65 Jahre LCB
Das Literarische Colloquium Berlin ist seit Anfang der der 1960er Jahre eine Institution im wahrsten Sinne des Wortes – eine Einrichtung, die dem Wohl von Literatur weit über die Grenzen Berlins hinaus dient. Schriftsteller:innen aus der ganzen Welt stellen in der Villa am Wannsee, in der das LCB untergebracht ist, ihre Bücher vor und schreiben in den dortigen Gästezimmern auch vor Ort.
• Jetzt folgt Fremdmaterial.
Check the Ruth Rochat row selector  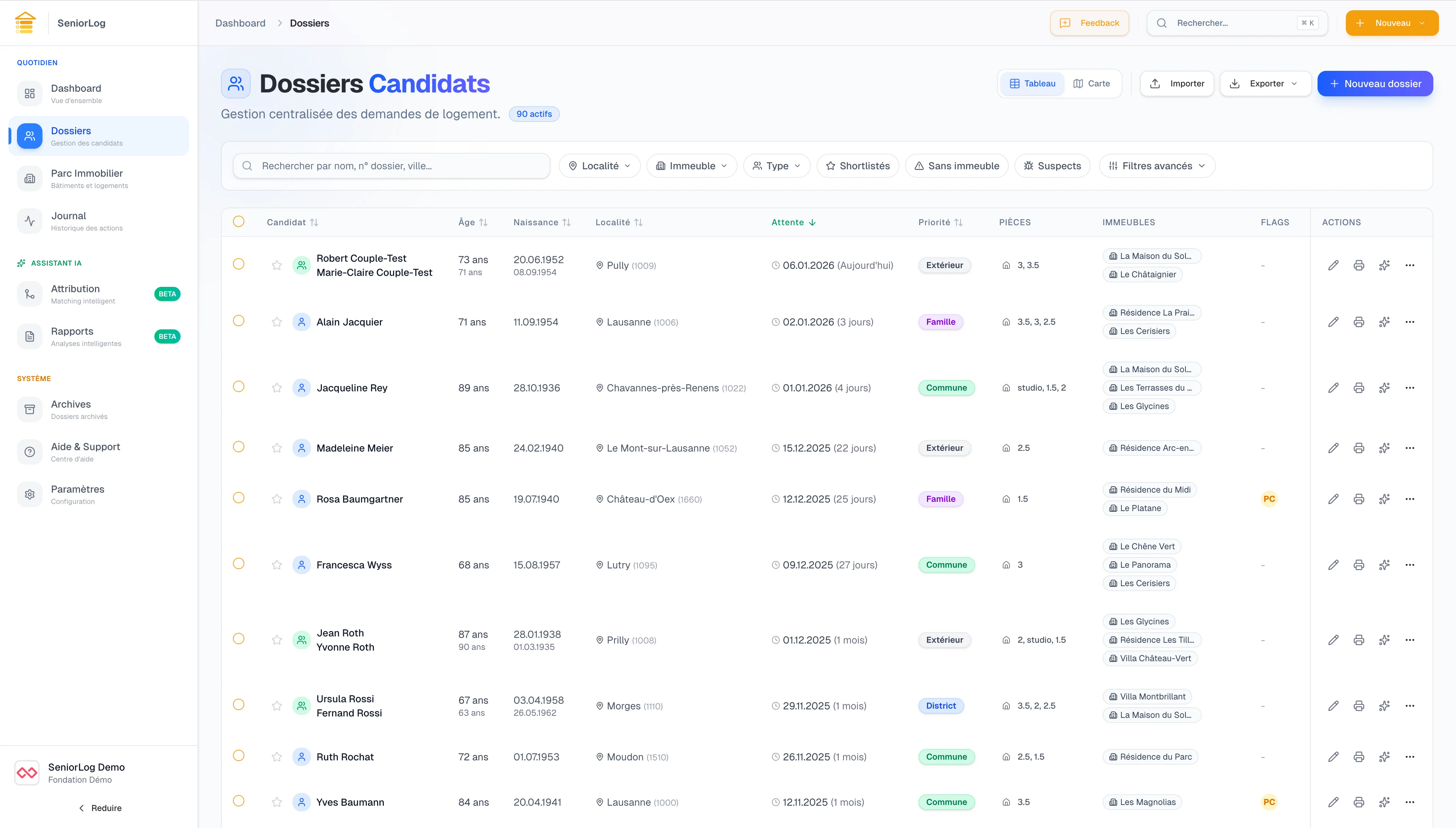point(239,756)
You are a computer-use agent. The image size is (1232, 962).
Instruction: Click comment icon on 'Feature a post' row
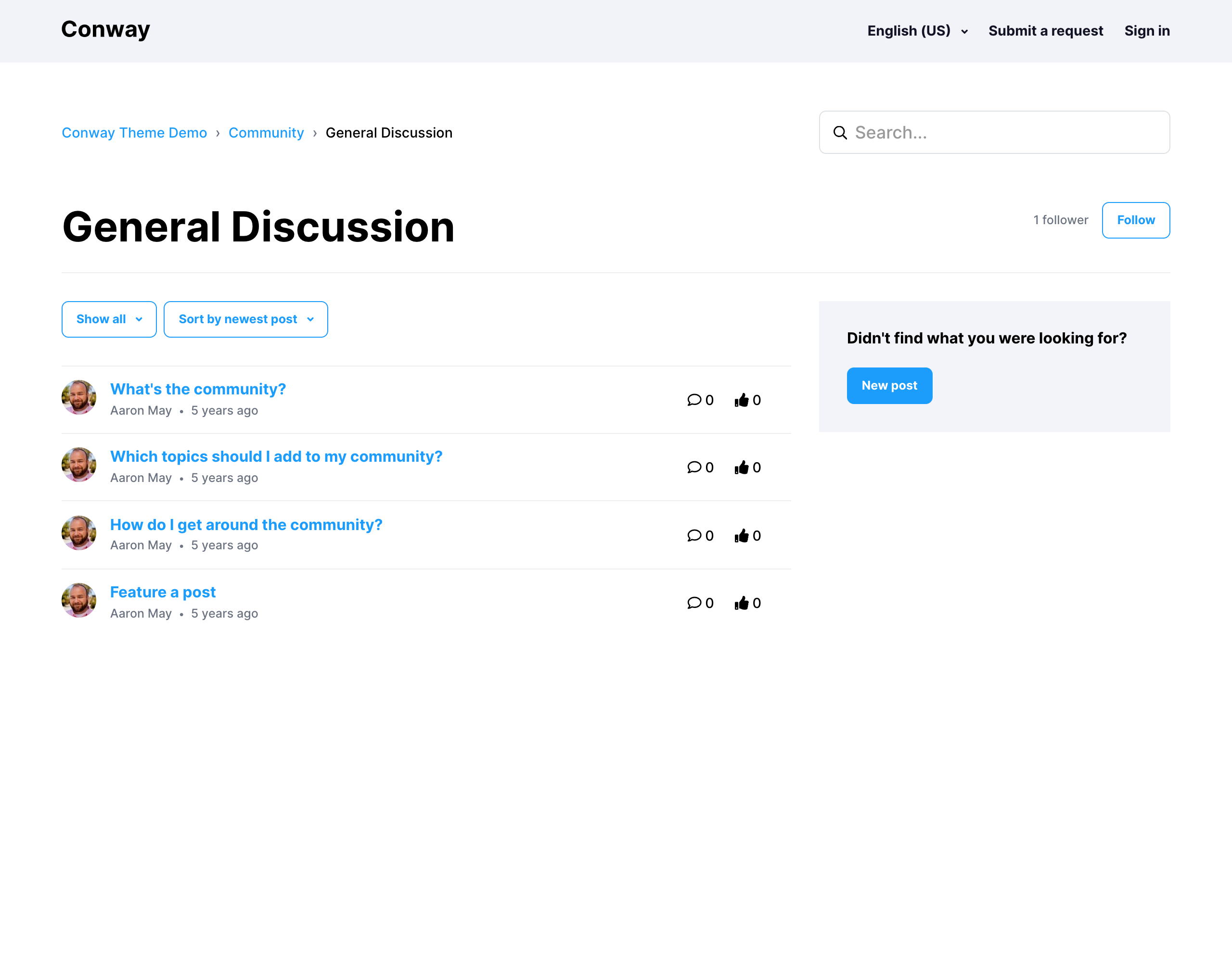pos(694,603)
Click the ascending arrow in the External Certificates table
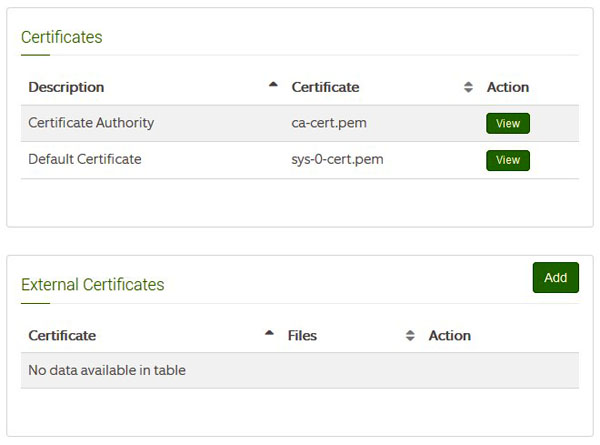The image size is (600, 445). point(269,333)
Der Autor und „Erfinder des Literaturbetriebs“ Walter Höllerer hat das LCB 1961 ins Leben gerufen und mit seinem Gespür für junge Schreibende und fruchtbare Konstellationen schnell dafür gesorgt, dass das LCB ein Zentrum der deutschen und internationalen Gegenwartsliteratur wurde. Dabei war der Name von Anfang an Programm: Das Kolloquium, das Gespräch über Literatur und im Entstehen begriffene Texte steht im Mittelpunkt sowohl der öffentlichen Veranstaltungen als auch der internen Zusammenkünfte.
In unserem Seminar wollen wir uns der 65jährigen Geschichte des Hauses widmen. Wir ziehen die Entwicklung des LCB nach, lesen Texte von Walter Höllerer, von Autor:innen, die das Haus über längere Zeit begleitet haben – wie etwa denen der Gruppe 47 – und von den aktuellen Hausgästen. Auch mit der Fotografin Renate von Mangoldt werden wir uns beschäftigen, die das literarische Leben in der Villa am Wannsee seit den Anfängen fotografisch festgehalten hat, und uns für mindestens eine Lesung selbst in den Süden der Stadt begeben.